Te pedimos Señor, en esta noche, que nos guíes en el camino que debemos seguir. Te damos acceso por completo a nuestras vidas y te pedimos que nos guíes hasta el final, que cada día podamos sentir gozo, alegría y confianza de saber que somos importantes para ti, que nos amas con amor eterno y que siempre  estás a nuestro lado.

¡Fíjense qué gran amor nos ha dado el Padre, que se nos llame hijos de Dios! ¡Y lo somos! El mundo no nos conoce, precisamente porque no lo conoció a Él. (1 Juan 3:1).

Gracias Padre, porque sabemos que estás con nosotros para salvarnos; este mundo esta perdido, pero la luz, tu Luz vino a nosotros, y estás en medio de nosotros; todo se trata de ti, de tu venida a este mundo para darnos vida; nuestros pecados nos alejaban de ti, estábamos destituidos de la Gloria de Dios, pero Emmanuel, Dios con nosotros, vino a salvarnos!  gracias por  tu gran amor.

Sepan, pues, todos ustedes y todo el pueblo de Israel que este hombre está aquí delante de ustedes, sano gracias al nombre de Jesucristo de Nazaret, crucificado por ustedes, pero resucitado por Dios. 

Jesucristo es “la piedra que desecharon ustedes los constructores, y que ha llegado a ser la piedra angular”. De hecho, en ningún otro hay salvación, porque no hay bajo el cielo otro nombre dado a los hombres mediante el cual podamos ser salvos. (Hechos 4:10-12).
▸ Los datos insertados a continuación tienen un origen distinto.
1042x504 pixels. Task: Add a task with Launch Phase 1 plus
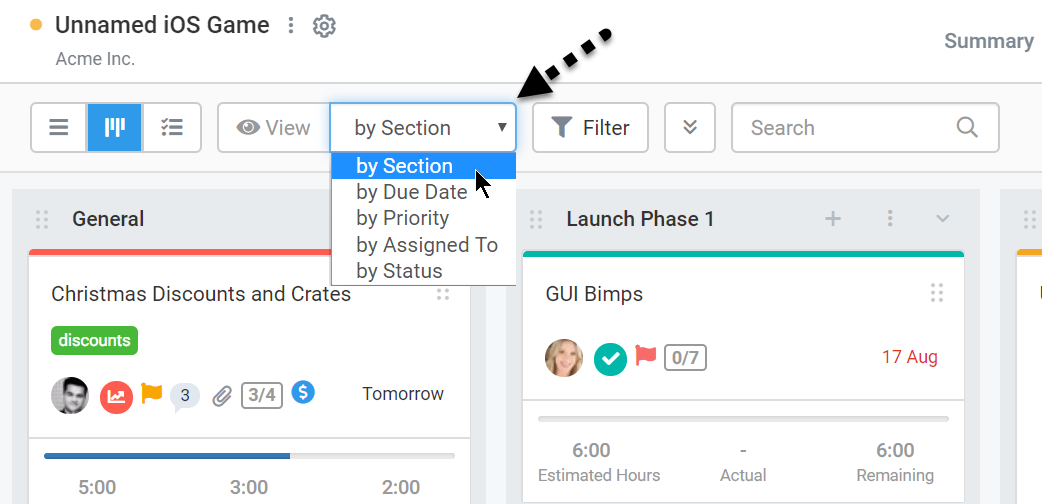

No podemos entender tu perfecto amor, pero sabemos que es real y poderoso. Que estás en medio de nosotros para darnos vida. Nos entregamos a tu amor y te pedimos que quites todo temor y la angustia y nos ayudes a vivir en paz y seguridad. Te reconocemos como nuestro Padre y por tanto somos tus hijos amados.

Este es el mensaje que hemos oído de Él y que les anunciamos: Dios es luz y en Él no hay ninguna oscuridad. Si afirmamos que tenemos comunión con Él, pero vivimos en la oscuridad, mentimos y no ponemos en práctica la verdad. 

Pero, si vivimos en la luz, así como Él está en la luz, tenemos comunión unos con otros, y la sangre de su Hijo Jesucristo nos limpia de todo pecado. (1 Juan 1:5-7).

Hemos orado a Ti, Padre, en el nombre de Jesús amén y amén.